DOCUMENT>
============================================================
On 06/08/2023 00:54, Ben Bacarisse wrote:
> Bart <bc@freeuk.com> writes:
>
>> On 05/08/2023 23:11, Ben Bacarisse wrote:
>>> Bart <bc@freeuk.com> writes:
>>> But this has not been addressed and I think it should be:
>>>
>>>> Here's one other quirky thing:
>>>>
>>>> double x = 0x123p10;
>>>> printf("x=%f\n",x);
>>>>
>>>> This a floating point constant using hexadecimal, supposedly.
>>>
>>> As far as I can tell, the only quirk is that it does not mean what you
>>> think (or supposed) it should. Floating-point constants mean what the
>>> language definition says they mean:
>>>
>>> "The significand part is interpreted as a (decimal or hexadecimal)
>>> rational number; the digit sequence in the exponent part is
>>> interpreted as a decimal integer."
>>>
>>> I have used this format fair amount (though more often as seen in the
>>> output generated by %a and %A) and found it very convenient.
>>> Consistency should not trump usability.
============================================================
SOURCE EXCERPT>
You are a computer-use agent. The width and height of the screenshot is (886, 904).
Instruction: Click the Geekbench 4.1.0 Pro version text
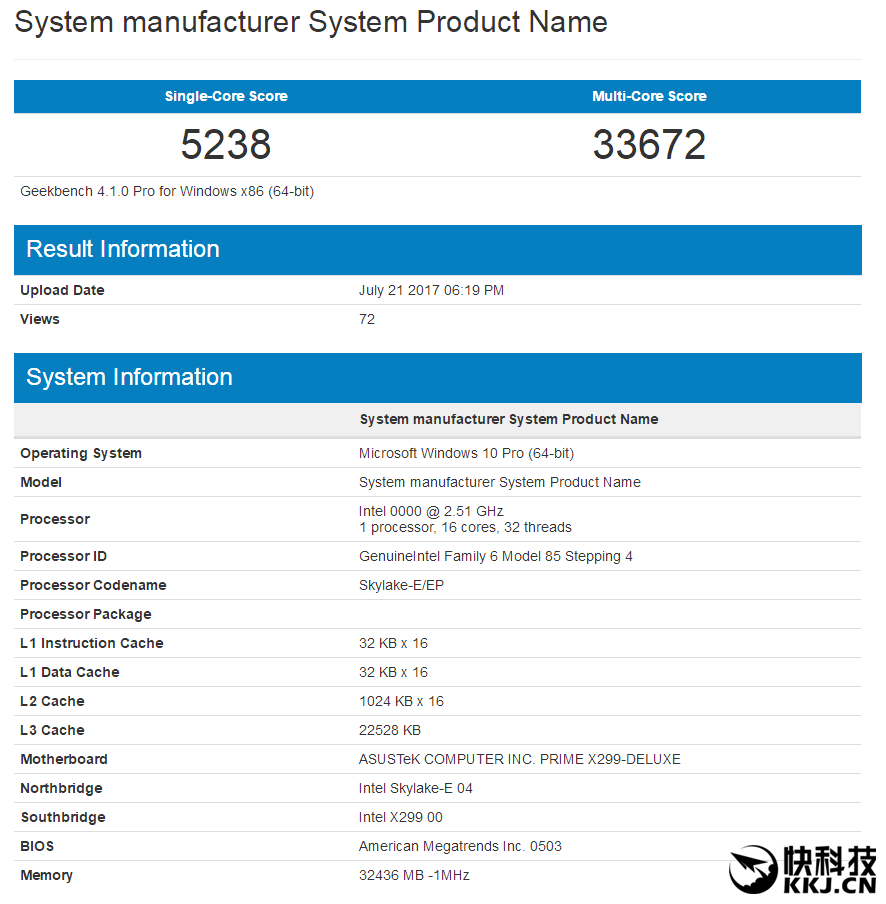(167, 191)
============================================================
GIVEN REQUEST>
Continue the newsgroup discussion of hexadecimal floating-point constants from its last line.

WRITTEN ANSWER>
>>
>> Someone would reasonably expect that a hex floating point constant is
>> actually written exclusively in hex, not involving 3 different bases.
>
> And any reasonable programmer would then check their expectations.
> There may be (as there are in this case) good reasons to avoid
> consistency just for the sake if it.
>
>> Your quote also doesn't mention that the exponent represents a power
>> of 2, not a power of 16 nor a power of 10.
>
> The next two sentences cover it. Maybe I should have quoted the whole
> paragraph but you had already given the key details in your complaint.
>
>> In a regular decimal constant, the exponent represents a power of 10.
>>
>> (In my own stuff I've dropped support for hex float constants, after
>> previously dropping it for arbitrary bases. It was never used!
>>
>> But when I did support it, then 0x123p10 meant 0x123 * 0x10**0x10, or 0x123
>> * 16**16; everything is base-16.)
>
> Your position is that a notation that has actually been found to be
> useful should instead have been designed in a way that you found to have
> no uses.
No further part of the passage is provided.